Figure 1.

GPF peptide alignment procedure. (A) From the de novo predicted amino acid sequence GDDLGGNAAMSDYGR, all possible amino acid pentamers are extracted with both their N- and C-terminal tryptic fragment masses. Each of these pentamer/fragment mass pairs is located within the genomic DNA sequence with the help of a previously compiled index. From the determined locus, the deduction of unspliced and spliced alignments is attempted. (B) From the N-terminal tag [172.05, DLGGN], a matching peptide can be constructed by N- and C-terminal extension toward the adjoining tryptic cleavage sites. The mass of the resulting peptide TADLGGNATTSDFTK is sufficiently similar for the peptide to be considered a valid GPF peptide candidate. (C) For the C-terminal tag [SDYGR, 0.0], an unspliced alignment cannot be deduced because N-terminal extension of the tag would result in the peptide QSDYGR, which is too light to match the target mass.

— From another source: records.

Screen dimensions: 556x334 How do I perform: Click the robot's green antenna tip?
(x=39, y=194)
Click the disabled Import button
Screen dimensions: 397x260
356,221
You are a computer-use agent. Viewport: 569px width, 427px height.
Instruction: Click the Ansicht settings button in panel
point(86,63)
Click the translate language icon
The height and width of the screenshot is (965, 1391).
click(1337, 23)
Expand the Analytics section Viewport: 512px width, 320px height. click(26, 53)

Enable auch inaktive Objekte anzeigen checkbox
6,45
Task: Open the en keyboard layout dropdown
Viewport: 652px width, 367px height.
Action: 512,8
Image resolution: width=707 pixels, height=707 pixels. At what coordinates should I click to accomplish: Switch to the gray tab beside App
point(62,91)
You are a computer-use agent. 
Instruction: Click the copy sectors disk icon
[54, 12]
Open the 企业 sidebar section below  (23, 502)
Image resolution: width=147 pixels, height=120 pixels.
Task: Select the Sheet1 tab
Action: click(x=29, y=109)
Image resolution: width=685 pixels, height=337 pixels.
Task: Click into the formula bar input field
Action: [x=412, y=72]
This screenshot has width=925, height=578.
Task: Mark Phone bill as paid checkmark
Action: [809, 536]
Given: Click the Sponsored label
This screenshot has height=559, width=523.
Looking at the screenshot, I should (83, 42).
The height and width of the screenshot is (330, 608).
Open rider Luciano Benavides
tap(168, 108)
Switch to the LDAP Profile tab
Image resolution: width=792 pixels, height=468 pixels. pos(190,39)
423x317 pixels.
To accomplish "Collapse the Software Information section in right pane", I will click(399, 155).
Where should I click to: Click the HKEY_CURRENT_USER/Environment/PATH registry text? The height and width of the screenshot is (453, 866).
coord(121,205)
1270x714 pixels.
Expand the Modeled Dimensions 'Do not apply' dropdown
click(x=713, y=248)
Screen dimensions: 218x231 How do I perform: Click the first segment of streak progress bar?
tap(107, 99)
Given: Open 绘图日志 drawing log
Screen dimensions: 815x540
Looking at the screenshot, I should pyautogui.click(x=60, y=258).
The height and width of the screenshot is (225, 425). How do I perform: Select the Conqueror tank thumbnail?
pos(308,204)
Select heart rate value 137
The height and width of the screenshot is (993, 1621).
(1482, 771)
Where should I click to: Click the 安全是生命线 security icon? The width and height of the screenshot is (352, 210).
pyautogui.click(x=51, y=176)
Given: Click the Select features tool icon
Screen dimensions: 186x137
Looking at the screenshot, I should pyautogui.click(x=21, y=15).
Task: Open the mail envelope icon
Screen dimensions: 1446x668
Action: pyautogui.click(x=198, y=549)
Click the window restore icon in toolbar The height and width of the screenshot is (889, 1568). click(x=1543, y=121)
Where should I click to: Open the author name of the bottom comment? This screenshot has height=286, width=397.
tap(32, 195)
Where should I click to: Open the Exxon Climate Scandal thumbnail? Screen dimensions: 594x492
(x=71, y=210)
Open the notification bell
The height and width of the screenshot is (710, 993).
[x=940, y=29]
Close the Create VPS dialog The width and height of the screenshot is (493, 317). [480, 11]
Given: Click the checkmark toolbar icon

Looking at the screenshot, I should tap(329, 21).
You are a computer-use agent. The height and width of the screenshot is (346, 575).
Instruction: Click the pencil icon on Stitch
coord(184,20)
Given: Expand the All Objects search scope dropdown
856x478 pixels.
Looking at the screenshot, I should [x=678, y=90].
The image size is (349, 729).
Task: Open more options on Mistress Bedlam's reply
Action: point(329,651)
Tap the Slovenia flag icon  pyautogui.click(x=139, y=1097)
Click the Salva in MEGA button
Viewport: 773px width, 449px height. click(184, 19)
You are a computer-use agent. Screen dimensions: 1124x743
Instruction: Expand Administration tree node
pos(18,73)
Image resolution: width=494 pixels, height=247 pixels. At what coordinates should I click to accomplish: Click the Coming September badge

Deduction of spliced alignments is attempted by searching for all dinucleotide pairs of GT and AG, a common splice donor/acceptor motif in C. reinhardtii, within a user-defined maximum intron length. In this example, the spliced peptide IALPLFSCGSDYGR is deduced and added to the list of GPF peptide candidates. Note: In the right hand side of the figure, an amino acid inferred from a nucleotide triplet is shown centered to the three corresponding nucleotides.